Vent’anni di Torino Pride

Si svolgerà sabato 6 giugno 2026 la nuova edizione del Torino Pride. In vista dell’appuntamento, sono stati auditi gli organizzatori della manifestazione nella seduta del 28 maggio 2026 della Commissione Diritti e pari opportunità, presieduta da Elena Apollonio (Alleanza dei Democratici – DemoS).

È un momento importante, di cui siamo molto orgogliosi – ha dichiarato la coordinatrice del Torino Pride, Margherita Jannon – che celebra i vent’anni della manifestazione torinese, vent’anni di lotte e di lavoro sul territorio.

Il percorso del corteo di quest’anno è stato in parte modificato. È previsto il concentramento alle ore 14.30 in corso Massimo d’Azeglio, all’angolo con corso Vittorio Emanuele II, da dove si partirà verso le ore 15.30, per percorrere il corso fino a Largo Vittorio Emanuele, da dove si svolterà verso destra, in corso Galileo Ferraris, per raggiungere via Cernaia e poi attraversare via Pietro Micca, piazza Castello e via Po, per poi arrivare in piazza Vittorio Veneto, dove sarà allestito il palco per le orazioni.

Come sempre, verrà dedicata grande attenzione all’accessibilità al corteo per le persone con disabilità, prevedendo anche zone di decompressione lungo il percorso e, grazie all’impegno del Comune di Torino, un palco accessibile a persone con disabilità motoria.

È prevista la partecipazione alla manifestazione delle cantautrici Francamente e Mc Nill e di Ambra Angiolini con la figlia Jolanda Renga – ha annunciato Margherita Jannon.

Ance quest’anno è stato elaborato un manifesto politicopredisposto sulla base di quello del 2025, modificato e integrato in seguito al confronto avvenuto in un’assemblea pubblica – sviluppato su cinque macroaree tematiche: persona, famiglie, salute, istituzioni e società, mondo.

Dal 2006 lottiamo a Torino per una società più giusta, non discriminante e accogliente – ha affermato Alessandro Battaglia, coordinatore dell’Euro Pride 2027 – e lo faremo pure quest’anno, anche perché l’Italia continua a esser il fanalino di coda in Europa per la tutela dei diritti delle persone lgbtqia+.

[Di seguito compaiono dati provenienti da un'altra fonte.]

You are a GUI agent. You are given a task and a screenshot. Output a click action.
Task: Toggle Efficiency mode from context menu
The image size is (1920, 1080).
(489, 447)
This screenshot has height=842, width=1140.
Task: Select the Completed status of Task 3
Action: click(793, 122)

La vostra battaglia è la nostra battaglia – ha detto la presidente Elena Apollonio (Alleanza dei Democratici – DemoS).

Nel dibattito in Commissione, Silvio Viale (+Europa, Radicali Italiani) ha ripercorso la sua partecipazione a tutti i Pride che si sono svolti a Torino, evidenziando i risultati raggiunti nel corso degli anni, come il Registro delle unioni civili. Ha quindi denunciato lo “stallo” sul riconoscimento dei figli delle coppie omosessuali e ha chiesto approfondimenti sul bilancio finanziario della manifestazione e sui rapporti con la comunità ebraica in vista dell’organizzazione dell’Euro Pride 2027 a Torino.

Ivana Garione (Moderati) ed Emanuele Busconi (Sinistra Ecologista) si sono interrogati sui risultati raggiunti e su quelli ancora da ottenere per ampliare la tutela dei diritti.

Sono stati fatti molti progressi negli ultimi vent’anni, ma dobbiamo continuare a tenere alta l’attenzione e a lavorare per abbattere le barriere – ha ribadito Simone Tosto (PD).

Abbiamo aderito al manifesto e all’evento come Movimento 5 Stelle – ha affermato Valentina Sganga (M5S) – ma ci sono ancora molte resistenze politiche da vincere.

Grazie al Pride è cresciuta negli anni anche Ready, la Rete nazionale delle Regioni e degli Enti Locali per prevenire e superare l’omolesbobitransfobia – ha ricordato l’assessore ai Diritti, Jacopo Rosatelli. Così come – ha aggiunto – è aumentato il consenso rispetto alla proposte avanzate dagli organizzatori della manifestazione.